DATE: MONDAY, May 23, 1994                   TAG: 9405230043
SECTION: VIRGINIA                    PAGE: C-4   EDITION: METRO 
SOURCE: Associated Press
DATELINE: NAOMA, W.VA.                                LENGTH: Short


APPALACHIAN TREE DEATHS WORRY CONSERVATIONISTS

Scientists and conservationists, concerned that trees in the Appalachian hardwood forest are dying more rapidly than elsewhere in the United States, gathered over the weekend in Raleigh County.

About 25 people took part in a workshop for those who will train volunteers to monitor the death rate of trees in 100 counties in West Virginia, Ohio, Kentucky, Tennessee and Alabama.

"We know that the mortality rate for trees is much higher than normal in a few small sample plots that have already been established," said Orie L. Loucks, a professor of forest ecology at Miami University in Oxford, Ohio.

The study, the Appalachian Forest Action Project, is sponsored by several environmental groups, including the Sierra Club, the Lucy Braun Association and Trees for the Planet.

A mortality rate of 0.5 percent per year appears to be normal for the region, Loucks said.

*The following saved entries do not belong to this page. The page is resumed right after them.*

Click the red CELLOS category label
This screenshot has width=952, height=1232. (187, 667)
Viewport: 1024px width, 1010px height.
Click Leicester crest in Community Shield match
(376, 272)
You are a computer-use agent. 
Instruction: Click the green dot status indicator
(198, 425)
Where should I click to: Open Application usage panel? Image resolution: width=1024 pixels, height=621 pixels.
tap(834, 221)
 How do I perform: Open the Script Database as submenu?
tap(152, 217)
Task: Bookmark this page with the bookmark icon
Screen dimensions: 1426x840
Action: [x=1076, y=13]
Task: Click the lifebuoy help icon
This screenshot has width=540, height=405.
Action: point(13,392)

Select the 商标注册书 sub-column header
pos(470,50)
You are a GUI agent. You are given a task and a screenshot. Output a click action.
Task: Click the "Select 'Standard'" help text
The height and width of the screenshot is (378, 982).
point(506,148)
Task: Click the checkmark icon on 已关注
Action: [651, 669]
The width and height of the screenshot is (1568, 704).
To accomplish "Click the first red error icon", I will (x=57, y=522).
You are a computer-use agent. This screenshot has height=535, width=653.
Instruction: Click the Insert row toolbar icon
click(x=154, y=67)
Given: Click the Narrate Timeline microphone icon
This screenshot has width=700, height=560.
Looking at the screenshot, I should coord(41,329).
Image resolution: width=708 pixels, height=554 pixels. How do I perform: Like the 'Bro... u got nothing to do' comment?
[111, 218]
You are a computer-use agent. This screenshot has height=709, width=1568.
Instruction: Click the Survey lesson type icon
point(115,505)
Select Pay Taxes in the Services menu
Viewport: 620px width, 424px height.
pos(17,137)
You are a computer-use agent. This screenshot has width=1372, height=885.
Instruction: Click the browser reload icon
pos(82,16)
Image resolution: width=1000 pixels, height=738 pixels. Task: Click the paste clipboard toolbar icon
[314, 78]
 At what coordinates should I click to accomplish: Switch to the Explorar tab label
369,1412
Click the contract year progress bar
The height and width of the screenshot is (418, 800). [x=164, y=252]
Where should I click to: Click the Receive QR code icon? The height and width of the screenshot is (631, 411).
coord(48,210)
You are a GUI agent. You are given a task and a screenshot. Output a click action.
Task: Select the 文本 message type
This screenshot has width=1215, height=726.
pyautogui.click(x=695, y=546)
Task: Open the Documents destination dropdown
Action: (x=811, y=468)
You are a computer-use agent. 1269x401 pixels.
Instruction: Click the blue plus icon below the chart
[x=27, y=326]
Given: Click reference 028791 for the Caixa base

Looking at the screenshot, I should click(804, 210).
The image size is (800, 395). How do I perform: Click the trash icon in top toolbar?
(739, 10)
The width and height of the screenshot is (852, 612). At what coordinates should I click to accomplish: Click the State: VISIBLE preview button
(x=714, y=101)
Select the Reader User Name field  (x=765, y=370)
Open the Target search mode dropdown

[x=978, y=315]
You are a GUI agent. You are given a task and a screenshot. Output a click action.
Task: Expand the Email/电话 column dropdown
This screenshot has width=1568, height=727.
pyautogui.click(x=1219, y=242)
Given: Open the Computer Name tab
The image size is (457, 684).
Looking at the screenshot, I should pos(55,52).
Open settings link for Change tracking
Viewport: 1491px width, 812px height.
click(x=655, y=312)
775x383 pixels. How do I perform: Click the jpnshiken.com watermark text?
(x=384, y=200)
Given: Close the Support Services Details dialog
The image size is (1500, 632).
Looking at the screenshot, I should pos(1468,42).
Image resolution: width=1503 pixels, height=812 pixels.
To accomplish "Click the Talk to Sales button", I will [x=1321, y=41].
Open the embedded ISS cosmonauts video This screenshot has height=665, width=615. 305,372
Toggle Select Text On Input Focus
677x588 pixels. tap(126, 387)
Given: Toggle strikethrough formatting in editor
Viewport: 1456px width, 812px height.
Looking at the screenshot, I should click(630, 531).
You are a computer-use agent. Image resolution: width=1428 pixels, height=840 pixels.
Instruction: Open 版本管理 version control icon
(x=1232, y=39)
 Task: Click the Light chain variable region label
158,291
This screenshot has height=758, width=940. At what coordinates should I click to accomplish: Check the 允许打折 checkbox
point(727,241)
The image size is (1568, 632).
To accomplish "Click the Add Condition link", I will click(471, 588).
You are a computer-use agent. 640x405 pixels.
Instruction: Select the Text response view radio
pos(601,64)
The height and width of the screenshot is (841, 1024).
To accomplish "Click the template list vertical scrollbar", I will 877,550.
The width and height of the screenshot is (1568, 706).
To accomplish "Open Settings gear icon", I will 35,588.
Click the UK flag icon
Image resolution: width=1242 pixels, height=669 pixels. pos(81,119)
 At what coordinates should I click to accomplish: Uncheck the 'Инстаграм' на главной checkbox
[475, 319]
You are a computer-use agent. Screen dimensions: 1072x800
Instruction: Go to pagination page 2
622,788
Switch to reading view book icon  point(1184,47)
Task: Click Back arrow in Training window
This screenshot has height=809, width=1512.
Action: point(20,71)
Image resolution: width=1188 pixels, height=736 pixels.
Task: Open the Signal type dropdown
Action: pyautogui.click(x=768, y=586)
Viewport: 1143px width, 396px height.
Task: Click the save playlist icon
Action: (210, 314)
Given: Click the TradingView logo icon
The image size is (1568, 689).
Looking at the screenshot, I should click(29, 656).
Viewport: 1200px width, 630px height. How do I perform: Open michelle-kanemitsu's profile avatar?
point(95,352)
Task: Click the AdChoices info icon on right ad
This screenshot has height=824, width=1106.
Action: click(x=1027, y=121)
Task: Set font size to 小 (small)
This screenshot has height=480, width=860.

"At that rate, about 50 percent of the trees in a stand will die every 100 years, and you'll have some trees living well into the next century," he said. "But we've seen plots where the mortality rate is 1.5 percent and 150 percent mortality could occur over 100 years. The idea of having a forest where there are no old trees is frightening."

The first phase of monitoring will begin in 10 counties this year, said Lowell Dodge of Washington, D.C., a study organizer.